> Exercise aim
Return every record exactly as it appears. Leave nothing out.

> Saved entries

────────────────────────────────────────

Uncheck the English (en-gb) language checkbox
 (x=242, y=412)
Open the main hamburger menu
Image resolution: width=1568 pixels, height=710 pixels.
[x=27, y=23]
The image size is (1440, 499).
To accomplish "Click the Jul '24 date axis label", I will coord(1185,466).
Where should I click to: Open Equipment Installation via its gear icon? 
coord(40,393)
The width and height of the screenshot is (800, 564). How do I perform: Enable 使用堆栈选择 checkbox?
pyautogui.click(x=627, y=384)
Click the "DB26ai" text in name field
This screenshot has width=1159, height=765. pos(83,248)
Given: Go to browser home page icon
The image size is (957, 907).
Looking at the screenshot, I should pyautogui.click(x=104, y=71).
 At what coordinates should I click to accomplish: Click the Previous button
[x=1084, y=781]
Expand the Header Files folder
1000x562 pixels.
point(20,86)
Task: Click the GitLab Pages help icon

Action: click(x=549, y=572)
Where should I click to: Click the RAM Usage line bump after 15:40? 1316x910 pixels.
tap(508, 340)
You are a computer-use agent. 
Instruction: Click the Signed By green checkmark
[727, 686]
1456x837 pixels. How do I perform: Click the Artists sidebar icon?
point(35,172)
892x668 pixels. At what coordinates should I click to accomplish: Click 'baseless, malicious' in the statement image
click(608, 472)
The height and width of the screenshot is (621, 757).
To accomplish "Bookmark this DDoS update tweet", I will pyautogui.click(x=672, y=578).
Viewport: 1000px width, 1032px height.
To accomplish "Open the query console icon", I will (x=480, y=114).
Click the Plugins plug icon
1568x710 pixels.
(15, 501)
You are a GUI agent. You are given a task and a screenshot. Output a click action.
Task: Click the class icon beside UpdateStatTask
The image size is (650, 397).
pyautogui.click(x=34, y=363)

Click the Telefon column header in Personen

────────────────────────────────────────

> Task output
Uncheck the English (en-gb) language checkbox
 (x=242, y=412)
Open the main hamburger menu
Image resolution: width=1568 pixels, height=710 pixels.
[x=27, y=23]
The image size is (1440, 499).
To accomplish "Click the Jul '24 date axis label", I will coord(1185,466).
Where should I click to: Open Equipment Installation via its gear icon? 
coord(40,393)
The width and height of the screenshot is (800, 564). How do I perform: Enable 使用堆栈选择 checkbox?
pyautogui.click(x=627, y=384)
Click the "DB26ai" text in name field
This screenshot has width=1159, height=765. pos(83,248)
Given: Go to browser home page icon
The image size is (957, 907).
Looking at the screenshot, I should pyautogui.click(x=104, y=71).
 At what coordinates should I click to accomplish: Click the Previous button
[x=1084, y=781]
Expand the Header Files folder
1000x562 pixels.
point(20,86)
Task: Click the GitLab Pages help icon

Action: click(x=549, y=572)
Where should I click to: Click the RAM Usage line bump after 15:40? 1316x910 pixels.
tap(508, 340)
You are a computer-use agent. 
Instruction: Click the Signed By green checkmark
[727, 686]
1456x837 pixels. How do I perform: Click the Artists sidebar icon?
point(35,172)
892x668 pixels. At what coordinates should I click to accomplish: Click 'baseless, malicious' in the statement image
click(608, 472)
The height and width of the screenshot is (621, 757).
To accomplish "Bookmark this DDoS update tweet", I will pyautogui.click(x=672, y=578).
Viewport: 1000px width, 1032px height.
To accomplish "Open the query console icon", I will (x=480, y=114).
Click the Plugins plug icon
1568x710 pixels.
(15, 501)
You are a GUI agent. You are given a task and a screenshot. Output a click action.
Task: Click the class icon beside UpdateStatTask
The image size is (650, 397).
pyautogui.click(x=34, y=363)

Click the Telefon column header in Personen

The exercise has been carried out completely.